#### What to do
1 – In the article on compressing salt, what pressure does Oganov give for the center of the earth?
2 – Pick up the salt-compression article after its final paragraph and keep writing it.

#### Excerpt provided
- - -

Compressing salt forms new compound, finds new study

Compressing salt forms new compound, finds new study

10:59 AM, 3rd January 2014
Compressing salt forms new compound, finds new study
Electron localization function in the cubic NaCl3 structure.

STONY BROOK, US: Artem R Oganov, Professor, Stony Brook has documented his predictions about, and experiments in, compressing sodium chloride (rock salt) to form new compounds. These compounds validate his methodology for predicting the properties of objects - a methodology now used worldwide for computational material discovery - and hold the promise of novel materials and applications.

“I think this work is the beginning of a revolution in chemistry. We found, at low pressures achievable in the lab, perfectly stable compounds that contradict the classical rules of chemistry. If you apply the rather modest pressure of 200,000 atmospheres - for comparison purposes, the pressure at the centre of the earth is 3.6 million atmospheres - everything we know from chemistry textbooks falls apart,” said Oganov.

Standard chemistry textbooks say that sodium and chlorine have very different electronegativities, and thus must form an ionic compound with a well-defined composition. Sodium’s charge is +1, chlorine’s charge is -1; sodium will give away an electron, chlorine wants to take an electron. According to chemistry texts and common sense, the only possible combination of these atoms in a compound is 1:1—rock salt, or NaCl.

“We found crazy compounds that violate textbook rules - NaCl3, NaCl7, Na3Cl2, Na2Cl, and Na3Cl. These compounds are thermodynamically stable and, once made, remain indefinitely; nothing will make them fall apart. Classical chemistry forbids their very existence. Classical chemistry also says atoms try to fulfill the octet rule - elements gain or lose electrons to attain an electron configuration of the nearest noble gas, with complete outer electron shells that make them very stable. Well, here that rule is not satisfied,” said Weiwei Zhang, lead author of the study.

- - -

#### Supplied information
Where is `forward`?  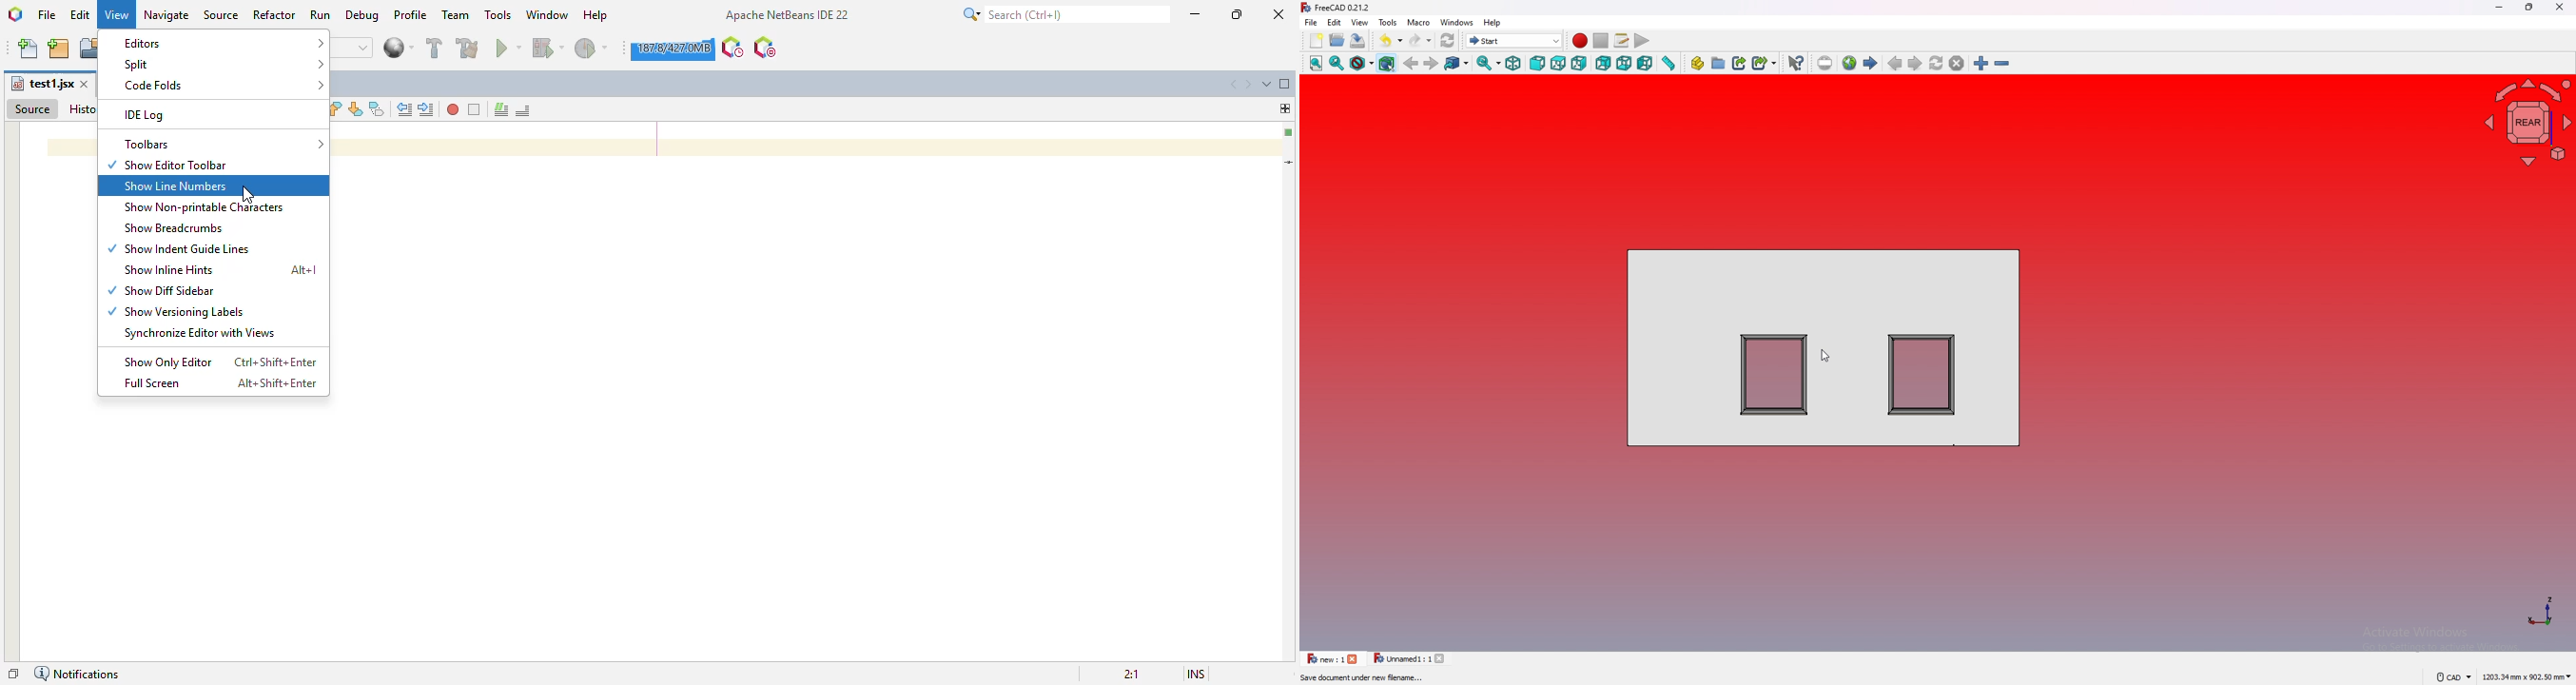 forward is located at coordinates (1432, 63).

- - -

#### Answers
1 – 3.6 million atmospheres.

2 –
This opens all kinds of possibilities. Oganov posited that, if you mix NaCl with metallic sodium, compress in a diamond anvil cell, and heat, you will get sodium-rich compounds like Na3Cl. He likewise theorized that, if you take NaCl, mix it with pure chlorine, and compress and heat, you will get chlorine-rich compounds such as NaCl3. This is exactly what was seen in the experiments, which were performed by the team of Alexander F Goncharov of Carnegie Institution of Washington, confirming Oganov’s predictions. “When you change the theoretical underpinnings of chemistry, that’s a big deal. But what it also means is that we can make new materials with exotic properties,” said Goncharov.

Among the compounds, Oganov and his team created are two-dimensional metals, where electricity is conducted along the layers of the structure. “One of these materials -

Na3Cl - has a fascinating structure. It is comprised of layers of NaCl and layers of pure sodium. The NaCl layers act as insulators; the pure sodium layers conduct electricity. Systems with two-dimensional electrical conductivity have attracted a lot of interest,” he added.

“For a long time, this idea was haunting me - when a chemistry textbook says that a certain compound is impossible, what does it really mean, impossible? Because I can, on the computer, place atoms in certain positions and in certain proportions. Then I can compute the energy. ‘Impossible’ really means that the energy is going to be high. So how high is it going to be? And is there any way to bring that energy down, and make these compounds stable?,” said Oganov.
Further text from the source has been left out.